## Objective
Rewrite the lines below as a Markdown table with the columns "No." and "Line", giving each row its number and skipping any blank lines.

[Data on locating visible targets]
#####
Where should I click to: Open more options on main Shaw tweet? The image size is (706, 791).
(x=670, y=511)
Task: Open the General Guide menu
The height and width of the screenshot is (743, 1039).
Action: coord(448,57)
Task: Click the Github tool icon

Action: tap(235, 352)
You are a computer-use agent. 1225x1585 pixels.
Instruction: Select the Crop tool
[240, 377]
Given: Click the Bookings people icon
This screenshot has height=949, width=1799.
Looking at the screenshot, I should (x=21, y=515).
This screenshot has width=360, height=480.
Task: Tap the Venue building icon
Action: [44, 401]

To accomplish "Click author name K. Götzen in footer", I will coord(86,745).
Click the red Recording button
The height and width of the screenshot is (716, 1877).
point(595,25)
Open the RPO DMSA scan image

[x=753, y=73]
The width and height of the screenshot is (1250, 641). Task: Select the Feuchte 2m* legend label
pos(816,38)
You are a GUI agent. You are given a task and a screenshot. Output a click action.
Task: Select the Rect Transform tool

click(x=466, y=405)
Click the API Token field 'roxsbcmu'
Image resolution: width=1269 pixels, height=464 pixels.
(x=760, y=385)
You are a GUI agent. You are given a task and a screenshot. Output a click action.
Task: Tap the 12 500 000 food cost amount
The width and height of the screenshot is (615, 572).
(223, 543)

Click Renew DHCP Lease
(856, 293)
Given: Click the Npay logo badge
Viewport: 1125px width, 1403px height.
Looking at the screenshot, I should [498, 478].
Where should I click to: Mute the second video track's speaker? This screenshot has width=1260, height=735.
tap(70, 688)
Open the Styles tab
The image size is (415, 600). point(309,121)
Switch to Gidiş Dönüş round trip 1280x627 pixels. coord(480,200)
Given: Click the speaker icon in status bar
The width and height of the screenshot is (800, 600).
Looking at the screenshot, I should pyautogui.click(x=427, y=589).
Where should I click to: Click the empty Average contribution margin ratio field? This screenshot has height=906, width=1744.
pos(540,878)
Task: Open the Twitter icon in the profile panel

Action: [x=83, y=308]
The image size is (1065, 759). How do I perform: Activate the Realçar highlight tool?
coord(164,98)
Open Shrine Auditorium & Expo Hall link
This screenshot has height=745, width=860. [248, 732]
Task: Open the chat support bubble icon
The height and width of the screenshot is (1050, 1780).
#####
## Written answer
| No. | Line |
|---|---|
| 1 | Where should I click to: Open more options on main Shaw tweet? The image size is (706, 791). |
| 2 | (x=670, y=511) |
| 3 | Task: Open the General Guide menu |
| 4 | The height and width of the screenshot is (743, 1039). |
| 5 | Action: coord(448,57) |
| 6 | Task: Click the Github tool icon |
| 7 | Action: tap(235, 352) |
| 8 | You are a computer-use agent. 1225x1585 pixels. |
| 9 | Instruction: Select the Crop tool |
| 10 | [240, 377] |
| 11 | Given: Click the Bookings people icon |
| 12 | This screenshot has height=949, width=1799. |
| 13 | Looking at the screenshot, I should (x=21, y=515). |
| 14 | This screenshot has width=360, height=480. |
| 15 | Task: Tap the Venue building icon |
| 16 | Action: [44, 401] |
| 17 | To accomplish "Click author name K. Götzen in footer", I will coord(86,745). |
| 18 | Click the red Recording button |
| 19 | The height and width of the screenshot is (716, 1877). |
| 20 | point(595,25) |
| 21 | Open the RPO DMSA scan image |
| 22 | [x=753, y=73] |
| 23 | The width and height of the screenshot is (1250, 641). Task: Select the Feuchte 2m* legend label |
| 24 | pos(816,38) |
| 25 | You are a GUI agent. You are given a task and a screenshot. Output a click action. |
| 26 | Task: Select the Rect Transform tool |
| 27 | click(x=466, y=405) |
| 28 | Click the API Token field 'roxsbcmu' |
| 29 | Image resolution: width=1269 pixels, height=464 pixels. |
| 30 | (x=760, y=385) |
| 31 | You are a GUI agent. You are given a task and a screenshot. Output a click action. |
| 32 | Task: Tap the 12 500 000 food cost amount |
| 33 | The width and height of the screenshot is (615, 572). |
| 34 | (223, 543) |
| 35 | Click Renew DHCP Lease |
| 36 | (856, 293) |
| 37 | Given: Click the Npay logo badge |
| 38 | Viewport: 1125px width, 1403px height. |
| 39 | Looking at the screenshot, I should [498, 478]. |
| 40 | Where should I click to: Mute the second video track's speaker? This screenshot has width=1260, height=735. |
| 41 | tap(70, 688) |
| 42 | Open the Styles tab |
| 43 | The image size is (415, 600). point(309,121) |
| 44 | Switch to Gidiş Dönüş round trip 1280x627 pixels. coord(480,200) |
| 45 | Given: Click the speaker icon in status bar |
| 46 | The width and height of the screenshot is (800, 600). |
| 47 | Looking at the screenshot, I should pyautogui.click(x=427, y=589). |
| 48 | Where should I click to: Click the empty Average contribution margin ratio field? This screenshot has height=906, width=1744. |
| 49 | pos(540,878) |
| 50 | Task: Open the Twitter icon in the profile panel |
| 51 | Action: [x=83, y=308] |
| 52 | The image size is (1065, 759). How do I perform: Activate the Realçar highlight tool? |
| 53 | coord(164,98) |
| 54 | Open Shrine Auditorium & Expo Hall link |
| 55 | This screenshot has height=745, width=860. [248, 732] |
| 56 | Task: Open the chat support bubble icon |
| 57 | The height and width of the screenshot is (1050, 1780). |